その後、言われたとおり医務室で熱を測ってみたら、38.5あった。仕方がないので帰りはタクシーを使った。熱なんか出すと柄にもなく心細くなって、一刻も早く美琴に会って安心したい気持ちになる。


勝手な話だ。自分は彼女の憂鬱や悩みを解消してあげることができないくせに、彼女に癒されたいと強く思っていて、今もその存在に救われている。







いってらっしゃい、と送り出してくれて、おかえり、と迎えてくれる存在がいることがこんなに幸せだということを、美琴を監禁するまですっかり忘れていた。

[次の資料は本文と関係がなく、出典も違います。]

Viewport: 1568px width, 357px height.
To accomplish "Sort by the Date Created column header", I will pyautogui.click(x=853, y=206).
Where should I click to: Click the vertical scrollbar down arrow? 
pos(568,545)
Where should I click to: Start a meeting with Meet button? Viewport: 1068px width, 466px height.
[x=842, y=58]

かつてカナタに同じ言葉をかけてくれた人間は、ナオキと施設の人たちだけだ。そのどちらの存在も、子供の自分にとっては間違いなく救いだった。ただ、さらに特別なものがこの世界にはあったのだった。世界でたったひとりだけ、心から愛した女性の言葉。


『おかえり』


家に帰ると美琴がいる。自分の帰りを待っている。


その事実があれば一日を生きられた。美琴がカナタを待つ理由、それがたとえただの空腹でも、排泄でも、愛に見せかけたなにかでも、そんなのどうでもよかった。


帰り道はいつも胸が躍り、はやる気持ちを抑えきれない。今もそうだ。仕事で疲れたり、熱を出したり、そうやって外でふらふらになったとき、自分が帰る場所は美琴のいるところなのだと思う。

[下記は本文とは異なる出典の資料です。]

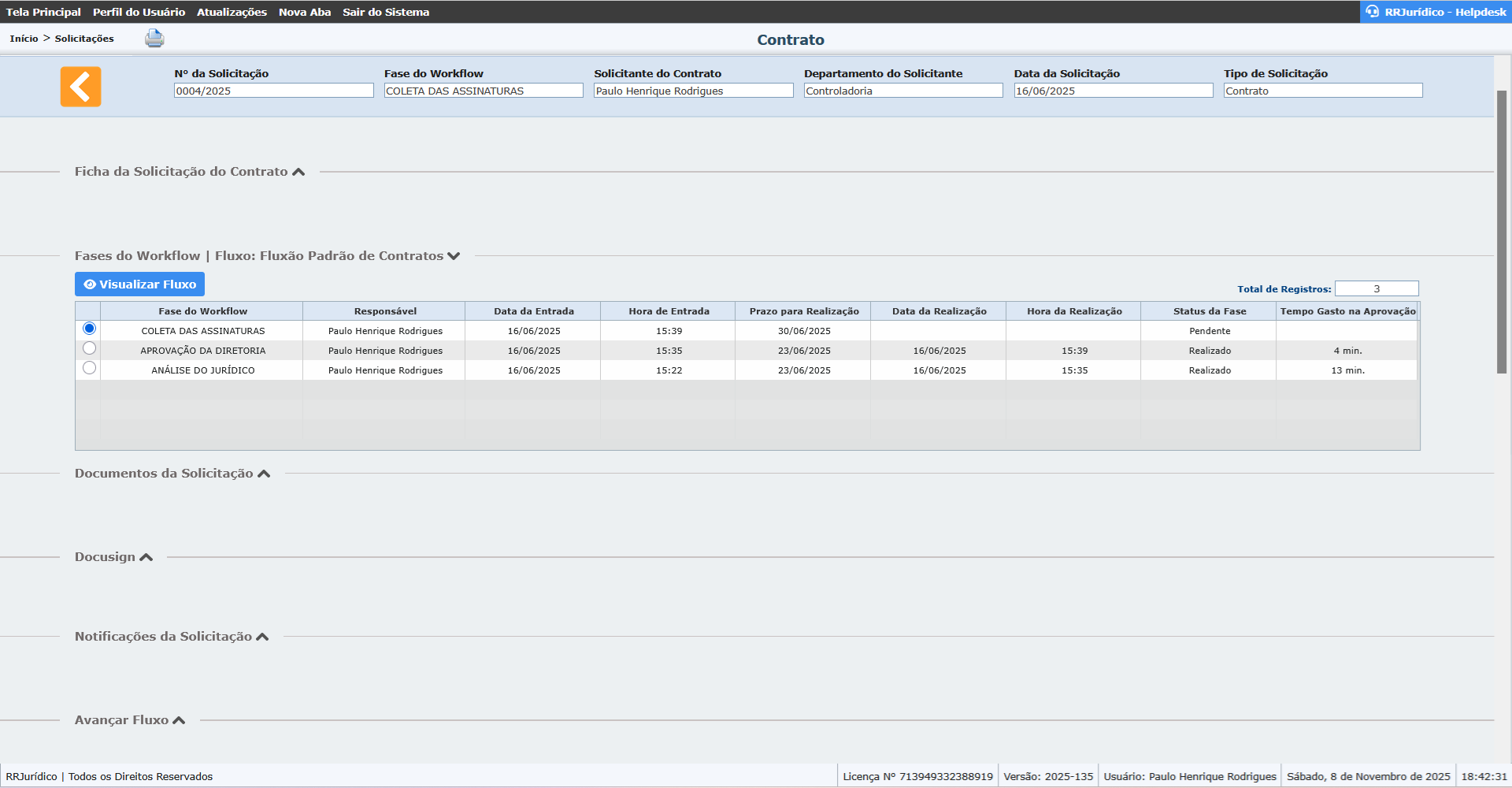
Task: Expand Notificações da Solicitação section
Action: [262, 637]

美琴はカナタを好きだと言ったとき、頬を赤らめて、それは幸せそうなはにかんだ顔をしていた。


一方で自分はどうだろう。


毎日抱きしめるたび、このまま締め殺してしまいたいと思う。彼女を完全に手に入れるために。その思いをもしも打ち明けたら、猟奇的だとか、病的だとか、あらゆる言葉で他人は非難するだろう。でもカナタにとっては違うのだ。この感情の行き着く先は、確実に崇高な深い愛である。だから、なおさらたちが悪い。